Noone said what units were used, thus 200*500 is indeed 100,000 although not in horsepower. Two properly scaled formulas are:

Power (HP) = Torque (lb.in) x Speed (RPM) / 63,025
Power (kW) = Torque (N.m) x Speed (RPM) / 9.5488


and depending on what units you use (SI-units, imperial units, mix, combination, bastardy mutations etc) you'll have to compensate for that. For example, if RPM is given in degrees per fortnight you will definitely need a seriously big divider to get the right result...


----------



## Dink (Jun 3, 2010)

I'm no physics major thats for sure. Just in an ICE, hp and torque always cross at that point. Thank you for posting the formulas. I new it was more than just tq*rpm. I believe you stated it properly in the performance forum, thread ; Torque is irrelevant or relevant. Posted by Major


----------



## Qer (May 7, 2008)

Dink said:


> I new it was more than just tq*rpm.


Well, not really. It's just that we tend to measure the rotational speed in turns per minute and some dork just HAD to invent a round wheel. Those two things fuck the formula up since minutes isn't really an SI-unit and the diameter of a wheel is 2*PI. That makes the number 30/PI "too high", but if we define rotational speed as radians/second we get that 5000 rpm is 523.6 rad/s.

I'm not sure what you mean with lbs, so I'll just use 200 Nm instead (which definitely isn't the same, but hey, it's just an example) and then we get:

W = Nm/s = 200 * 523.6 = 104.8 kW

Just to show you what I mean, here's the formula I showed before:

W = Nm * RPM / 9.5488 = 200 * 5000 / 9.5488 = 104.7 kW

I guess the value 9.5488 is a bit rounded off. 

So the problem with power = torque * rpm isn't that it's not a complete formula, it's that you MUST use SI-units for it to be correct.
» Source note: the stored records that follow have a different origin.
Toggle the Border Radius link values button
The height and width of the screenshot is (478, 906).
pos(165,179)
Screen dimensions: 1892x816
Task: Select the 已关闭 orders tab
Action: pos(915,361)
All those feet, pounds, inches, minutes, rpm etc aren't SI-units, thus you need constants to rescale the result since the in-data is broken by design!
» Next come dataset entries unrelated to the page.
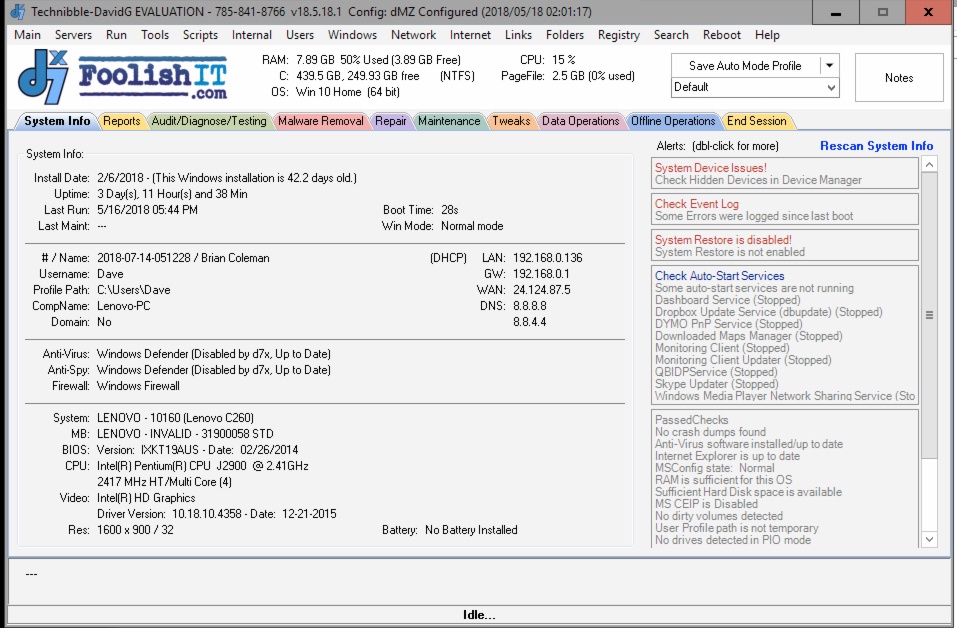Screen dimensions: 957x628
Task: Open the Offline Operations tab
Action: point(672,121)
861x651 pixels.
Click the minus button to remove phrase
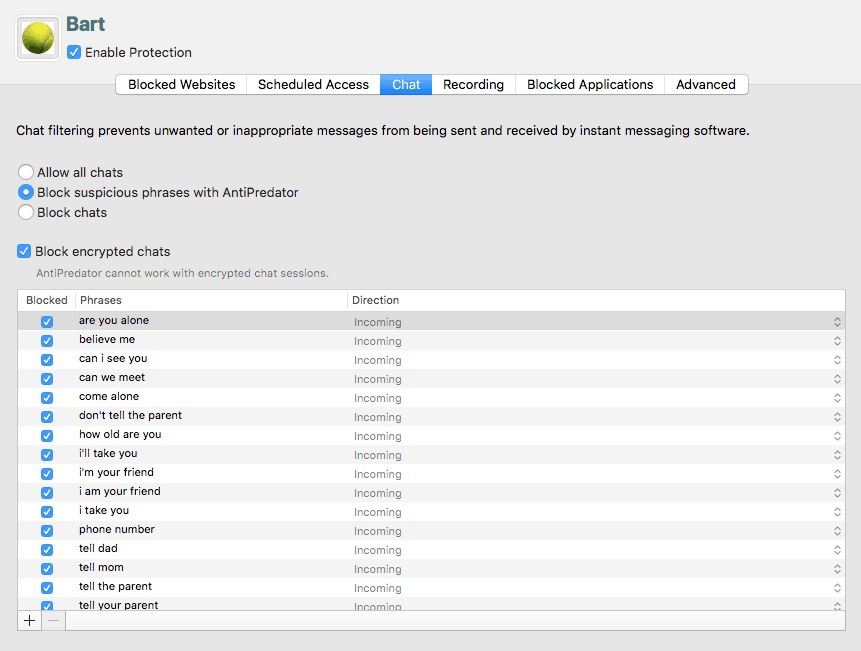54,621
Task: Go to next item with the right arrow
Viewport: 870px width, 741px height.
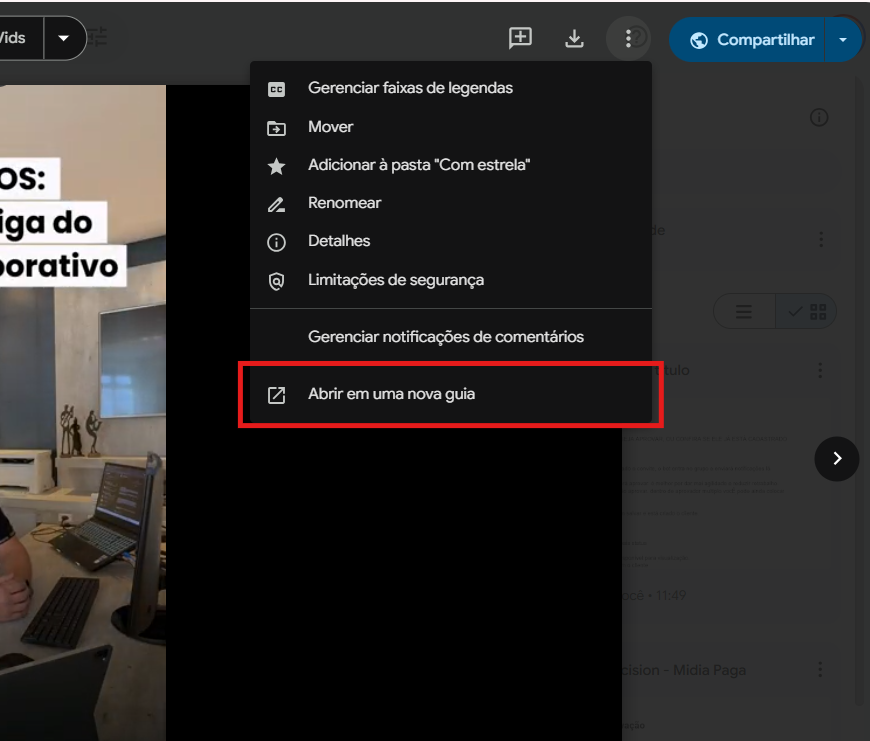Action: pos(837,459)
Personally I think that those imperial and other non-SI units should've been thrown out with the trash centuries ago, they're just screwing things up when you try to solve physical problems. Do it right and physics is, actually, rather simple.


----------



## Dink (Jun 3, 2010)

I was meaning foot pounds of torque by, lbs. With the formula for HP. You can take any foot pound torque figure at 5252 rpm and the HP figure will be the same. Torque is the object until 5000 rpm or so is reached. So what I guess what I should have said was that the more amps the more torque, and the higer the voltage the more rpm. With best performance being to sustain max amps through the voltage range.


----------



## Tesseract (Sep 27, 2008)

Dink said:


> ...You can take any foot pound torque figure at 5252 rpm and the HP figure will be the same. ...


The equation hp = (ft-lbs x rpm)/5252 says that's not the case


----------



## DavidDymaxion (Dec 1, 2008)

No worries Dink, we're here to help and clarify. It's common to do equations in terms of concepts -- like speed = distance / time -- if units aren't specified you don't have extra constants floating around.
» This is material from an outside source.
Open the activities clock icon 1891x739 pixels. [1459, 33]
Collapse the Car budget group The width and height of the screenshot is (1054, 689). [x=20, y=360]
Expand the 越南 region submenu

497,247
There is nothing magic about 5252 rpm -- that just happens to be a particular constant for a particular set of units for a particular equation.

There are plenty of electric motors that exceed 5252 rpm:


GM EV-1
Honda EV plus
Tesla
Fisker
Many (all?) AC setups



Dink said:


> If you read the whole thing not part, I used an ICE as an example, saying build for max torque at a given rpm and hp will take care of its self.......... Hp is not just torque*rpm. If that were true, a motor w/200 lbs of torque, turning at say 500 rpm would be what? Lets see, 200* 500= 100,000 hp.( I don't think so! ) There is more to the forumla for hp than tq * rpm. Also torque and hp cross on the dyno at 5252 rpm period. (physic's) So until 5252 rpm I guess Hp don't mean @#$%. How many motors do you have in an EV turning over 5000rpm? NetGain motors only rate there's to 5000-5500 rpm, except the warp 7's. Your FWD van thing, it is apples to oranges. Both need the same length torque arm for valid a valid test. Your last sentence is almost right. It depends on the rpm range that you are using, under the magic 5252 number it is the area under the torque curve that matters, and if over the torque has to be there or no hp.


----------



## Dink (Jun 3, 2010)

I did not have any intent for this to become what it has, as a drag racer,yes I want performance. But you have to learn when you delve in new waters. I have run many ICE motors past 11.00 seconds flat. That is not why I'm here. I do tree hug for reasons, being I love them. But to the point of life first. So, I am trying to go fast and not have 15 gal of cost and poluntants. I will continue to drive my 65 GTO at the mpg it gets. Just it would be more fun to have the same ET, under a green scope. Take Qer's HP formula and punch the numbers. 5252 is the cross rpm, for HP and TQ with an ICE.


----------



## Dink (Jun 3, 2010)

DavidDymaxion said:


> No worries Dink, we're here to help and clarify. It's common to do equations in terms of concepts -- like speed = distance / time -- if units aren't specified you don't have extra constants floating around.
> 
> There is nothing magic about 5252 rpm -- that just happens to be a particular constant for a particular set of units for a particular equation.
> 
> ...


 Yes you can feed any value to the thing if you input the factors correctly. HP is Torque, yes, but power is that torque applied buy rpm. The 5252 is a magic number.That is the number that TQ becomes HP! Want to bet money? ICE's are different than EV's true. What doe's the weight make.


----------



## Dink (Jun 3, 2010)

David, Why are you yanking me? I'm learning and you are a wha.....t. If you know better,thanks for the help. I started with ICE's. You seem to have a problem with HP! Car not do what you wanted? Ilove the people thinking thattheu are controlled.


----------



## Tesseract (Sep 27, 2008)

Dink said:


> ... Take Qer's HP formula and punch the numbers. 5252 is the cross rpm, for HP and TQ with an ICE.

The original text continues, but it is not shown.